◆ **Excerpt to read**
========

Details
-
Bug
-
Status: Closed
-
Minor
-
Resolution: Not A Problem
-
None
-
None
-
None
Description
Hi Team,
I'm using bulk insert option to load close to 2 TB data. The process is taking near by 2 hours to get completed. While looking at the job log, it is identified that sortBy at GlobalSortPartitioner.java:41 is running twice.
It is getting triggered at 1 stage. refer this screenshot ->1st.png.
Second time it is getting trigged from HoodieSparkSqlWriter.scala:433 count at HoodieSparkSqlWriter.scala:433 step.
In both cases, same number of job got triggered and running time is close to each other. Refer this screenshot -> 2nd.png
Is there any way to run only one time so that data can be loaded faster or it is expected behaviour.
Spark and Hudi configurations
Spark - 2.3.0 Scala- 2.11.12 Hudi - 0.7.0
Hudi Configuration
"hoodie.cleaner.commits.retained" = 2 "hoodie.bulkinsert.shuffle.parallelism"=2000 "hoodie.parquet.small.file.limit" = 100000000 "hoodie.parquet.max.file.size" = 128000000 "hoodie.index.bloom.num_entries" = 1800000 "hoodie.bloom.index.filter.type" = "DYNAMIC_V0" "hoodie.bloom.index.filter.dynamic.max.entries" = 2500000 "hoodie.bloom.index.bucketized.checking" = "false" "hoodie.datasource.write.operation" = "bulk_insert" "hoodie.datasource.write.table.type" = "COPY_ON_WRITE"

========

◆ **Provided data**

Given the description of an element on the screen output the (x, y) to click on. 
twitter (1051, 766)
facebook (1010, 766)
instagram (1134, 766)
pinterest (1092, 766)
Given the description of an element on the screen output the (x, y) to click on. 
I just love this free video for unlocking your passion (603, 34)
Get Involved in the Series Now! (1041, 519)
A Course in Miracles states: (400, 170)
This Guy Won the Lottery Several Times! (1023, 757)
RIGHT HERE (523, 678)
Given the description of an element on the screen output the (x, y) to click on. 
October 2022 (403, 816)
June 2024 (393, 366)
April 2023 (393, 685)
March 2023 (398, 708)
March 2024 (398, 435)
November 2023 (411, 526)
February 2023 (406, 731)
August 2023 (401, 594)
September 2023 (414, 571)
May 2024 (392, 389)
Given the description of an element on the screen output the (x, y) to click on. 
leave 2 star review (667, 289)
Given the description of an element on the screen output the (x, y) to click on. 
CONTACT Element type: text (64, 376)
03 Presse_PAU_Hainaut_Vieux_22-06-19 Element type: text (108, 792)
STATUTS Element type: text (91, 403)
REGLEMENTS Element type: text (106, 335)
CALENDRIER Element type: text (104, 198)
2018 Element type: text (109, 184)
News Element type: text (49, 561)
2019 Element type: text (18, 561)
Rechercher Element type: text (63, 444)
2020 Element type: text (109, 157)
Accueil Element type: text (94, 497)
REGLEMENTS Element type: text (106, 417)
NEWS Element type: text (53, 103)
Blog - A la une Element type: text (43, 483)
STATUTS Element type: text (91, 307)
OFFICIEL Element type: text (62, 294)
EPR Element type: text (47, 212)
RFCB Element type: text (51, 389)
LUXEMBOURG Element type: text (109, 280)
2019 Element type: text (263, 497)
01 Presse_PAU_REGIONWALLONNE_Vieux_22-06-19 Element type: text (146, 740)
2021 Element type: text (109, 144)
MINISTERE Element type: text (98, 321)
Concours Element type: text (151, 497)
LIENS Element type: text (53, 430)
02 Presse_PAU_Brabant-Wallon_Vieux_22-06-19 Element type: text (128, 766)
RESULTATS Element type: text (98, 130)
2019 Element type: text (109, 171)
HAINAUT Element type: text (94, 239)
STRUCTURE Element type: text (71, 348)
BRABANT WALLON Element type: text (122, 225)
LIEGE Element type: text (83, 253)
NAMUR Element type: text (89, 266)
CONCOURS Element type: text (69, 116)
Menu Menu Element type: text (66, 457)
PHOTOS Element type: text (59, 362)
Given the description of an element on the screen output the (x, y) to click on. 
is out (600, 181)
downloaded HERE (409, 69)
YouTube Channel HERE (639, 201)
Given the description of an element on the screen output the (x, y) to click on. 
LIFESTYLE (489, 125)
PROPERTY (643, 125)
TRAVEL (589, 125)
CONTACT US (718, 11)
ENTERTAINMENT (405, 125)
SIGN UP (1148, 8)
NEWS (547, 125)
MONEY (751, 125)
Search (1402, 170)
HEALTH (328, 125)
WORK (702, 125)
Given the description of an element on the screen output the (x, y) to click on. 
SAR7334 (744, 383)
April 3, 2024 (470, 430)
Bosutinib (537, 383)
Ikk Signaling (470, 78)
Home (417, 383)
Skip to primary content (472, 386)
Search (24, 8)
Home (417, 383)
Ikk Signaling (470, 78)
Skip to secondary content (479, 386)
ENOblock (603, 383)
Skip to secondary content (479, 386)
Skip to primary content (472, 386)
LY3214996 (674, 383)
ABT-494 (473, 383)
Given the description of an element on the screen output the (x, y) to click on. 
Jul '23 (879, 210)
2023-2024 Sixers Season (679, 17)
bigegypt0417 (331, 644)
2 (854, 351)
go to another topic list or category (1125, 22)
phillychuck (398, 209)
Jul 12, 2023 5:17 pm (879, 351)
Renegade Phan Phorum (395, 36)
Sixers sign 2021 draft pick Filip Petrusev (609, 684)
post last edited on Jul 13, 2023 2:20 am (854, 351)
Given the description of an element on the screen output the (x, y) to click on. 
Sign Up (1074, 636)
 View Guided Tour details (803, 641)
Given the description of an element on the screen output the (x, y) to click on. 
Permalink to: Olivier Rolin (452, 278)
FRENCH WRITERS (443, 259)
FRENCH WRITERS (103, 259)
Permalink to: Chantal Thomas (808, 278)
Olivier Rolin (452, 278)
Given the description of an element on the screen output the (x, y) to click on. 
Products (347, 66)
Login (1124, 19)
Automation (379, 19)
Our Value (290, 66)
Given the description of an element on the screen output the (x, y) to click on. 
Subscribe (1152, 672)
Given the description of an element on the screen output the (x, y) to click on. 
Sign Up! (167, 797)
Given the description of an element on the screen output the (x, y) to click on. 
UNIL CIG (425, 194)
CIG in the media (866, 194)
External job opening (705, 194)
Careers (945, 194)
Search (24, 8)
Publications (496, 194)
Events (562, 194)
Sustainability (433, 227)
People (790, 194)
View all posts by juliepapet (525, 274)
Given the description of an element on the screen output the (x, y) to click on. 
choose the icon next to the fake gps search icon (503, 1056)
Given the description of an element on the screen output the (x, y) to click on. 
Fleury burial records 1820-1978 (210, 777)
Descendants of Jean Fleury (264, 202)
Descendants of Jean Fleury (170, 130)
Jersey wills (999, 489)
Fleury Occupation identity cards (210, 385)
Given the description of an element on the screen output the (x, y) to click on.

========

◆ **Stated exercise 1**
What line of which file does the bug report name as the location of the sortBy step that runs twice?
◆ **Stated exercise 2**
Reproduce the passage of the bug report between "It is getting triggered" and "is expected behaviour.", inclusive.

◆ **Exercise solution 1**
GlobalSortPartitioner.java:41

◆ **Exercise solution 2**
It is getting triggered at 1 stage. refer this screenshot ->1st.png.
Second time it is getting trigged from HoodieSparkSqlWriter.scala:433 count at HoodieSparkSqlWriter.scala:433 step.
In both cases, same number of job got triggered and running time is close to each other. Refer this screenshot -> 2nd.png
Is there any way to run only one time so that data can be loaded faster or it is expected behaviour.